▸ To do
1. From the records, copy verbatim the lines beginning with the line that contains "836x491 pixels. How" and ending with the line that contains "The width and height of the screenshot is (311, 175).", both of those lines included.
2. Continue the State v. Anderson court opinion from the point at which it ends.

▸ Passage to read
State v. Anderson

Decision Date04 June 1964
Docket NumberNo. 1341,1341
Citation392 P.2d 784,96 Ariz. 123
PartiesSTATE of Arizona, Appellee, v. William Reed ANDERSON, Appellant.
CourtArizona Supreme Court

Ross Anderson, Phoenix, for appellant.

Robert W. Pickrell, Atty. Gen., Merton E. Marks, Asst. Atty. Gen., for appellee.

JENNINGS, Justice.

William Reed Anderson, appellant herein, was informed against for violation of A.R.S. § 13-391, par. 3, a misdemeanor, i. e., attempting to assist the escape of a prisoner incarcerated in the Maricopa County jail upon a charge of a felony. Appellant pleaded guilty and was thereafter adjudged guilty and sentenced to serve a term of eighteen (18) months in the Maricopa County jail. From the conviction and sentence, he appeals.

We will direct our attention to the following question: Was there a constitutional requirement that legal counsel be appointed to represent appellant under the circumstances of this case?; and if so, was such requirement satisfied?

▸ Record excerpts
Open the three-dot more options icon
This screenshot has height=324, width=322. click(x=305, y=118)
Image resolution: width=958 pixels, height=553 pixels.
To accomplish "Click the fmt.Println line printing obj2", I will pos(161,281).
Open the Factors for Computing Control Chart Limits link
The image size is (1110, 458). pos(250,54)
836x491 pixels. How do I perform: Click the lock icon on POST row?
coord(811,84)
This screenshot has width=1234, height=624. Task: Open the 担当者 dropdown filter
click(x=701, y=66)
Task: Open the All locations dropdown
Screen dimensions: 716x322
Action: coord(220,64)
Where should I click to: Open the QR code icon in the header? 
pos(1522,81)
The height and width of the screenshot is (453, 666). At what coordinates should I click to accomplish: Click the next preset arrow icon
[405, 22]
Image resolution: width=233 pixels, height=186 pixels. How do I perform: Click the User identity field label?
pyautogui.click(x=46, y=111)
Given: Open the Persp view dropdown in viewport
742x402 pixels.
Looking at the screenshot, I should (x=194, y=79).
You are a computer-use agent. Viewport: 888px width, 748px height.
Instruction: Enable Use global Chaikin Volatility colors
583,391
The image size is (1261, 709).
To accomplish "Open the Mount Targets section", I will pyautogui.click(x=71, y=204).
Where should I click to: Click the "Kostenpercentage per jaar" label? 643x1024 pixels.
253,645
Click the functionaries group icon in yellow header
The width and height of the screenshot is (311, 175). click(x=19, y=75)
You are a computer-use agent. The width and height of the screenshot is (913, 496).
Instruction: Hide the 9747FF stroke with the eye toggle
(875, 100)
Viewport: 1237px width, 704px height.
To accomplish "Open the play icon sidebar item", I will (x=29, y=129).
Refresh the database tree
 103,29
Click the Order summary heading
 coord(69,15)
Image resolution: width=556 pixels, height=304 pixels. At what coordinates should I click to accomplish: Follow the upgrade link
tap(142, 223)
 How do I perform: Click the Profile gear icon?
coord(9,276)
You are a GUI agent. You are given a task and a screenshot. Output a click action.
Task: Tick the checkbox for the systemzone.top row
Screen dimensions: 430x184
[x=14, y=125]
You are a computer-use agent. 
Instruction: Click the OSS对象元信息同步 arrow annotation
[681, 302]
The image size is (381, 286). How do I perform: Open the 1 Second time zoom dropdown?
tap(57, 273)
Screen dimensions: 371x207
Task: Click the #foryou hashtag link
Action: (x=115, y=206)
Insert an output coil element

▸ Responses by task
1.
836x491 pixels. How do I perform: Click the lock icon on POST row?
coord(811,84)
This screenshot has width=1234, height=624. Task: Open the 担当者 dropdown filter
click(x=701, y=66)
Task: Open the All locations dropdown
Screen dimensions: 716x322
Action: coord(220,64)
Where should I click to: Open the QR code icon in the header? 
pos(1522,81)
The height and width of the screenshot is (453, 666). At what coordinates should I click to accomplish: Click the next preset arrow icon
[405, 22]
Image resolution: width=233 pixels, height=186 pixels. How do I perform: Click the User identity field label?
pyautogui.click(x=46, y=111)
Given: Open the Persp view dropdown in viewport
742x402 pixels.
Looking at the screenshot, I should (x=194, y=79).
You are a computer-use agent. Viewport: 888px width, 748px height.
Instruction: Enable Use global Chaikin Volatility colors
583,391
The image size is (1261, 709).
To accomplish "Open the Mount Targets section", I will pyautogui.click(x=71, y=204).
Where should I click to: Click the "Kostenpercentage per jaar" label? 643x1024 pixels.
253,645
Click the functionaries group icon in yellow header
The width and height of the screenshot is (311, 175). click(x=19, y=75)

2.
Appellant appeared without counsel at his arraignment in the Superior Court of Maricopa County on February 1st, 1963. The Minute entry of that date reflects that the trial court found appellant to be without funds to employ legal counsel. The court advised appellant that the law did not permit the appointment of counsel upon a charge of a misdemeanor. The minute entry then states 'defendant then waives the reading of the Information and pleads guilty to the charge, because of no counsel to represent him.' (Emphasis ours.)

On the same date appellant stated he probably would be able to obtain counsel if his bond were reduced. The court, treating this request as a motion for reduction of bond, assigned the matter to a special proceeding court, continued the arraignment to February 8th, and allowed appellant to withdraw his plea of guilty. The motion to reduce the bond was heard and denied on February 5th, 1963. On February 8th, appellant withdrew his plea of not guilty and again entered a plea of guilty to the Information. Appellant was not represented by counsel at this time.

The date for sentencing was set for February 15th, 1963. At that time, appellant appeared still in custody and without counsel. The court 'interrogated' appellant and thereafter requested Mr. Robert Welliever to counsel with him whereupon the court recessed. The court reconvened and the record shows that Mr. Welliever counseled with appellant, and was thereupon released from any further responsibility in the matter. The sentencing was continued to February 21st.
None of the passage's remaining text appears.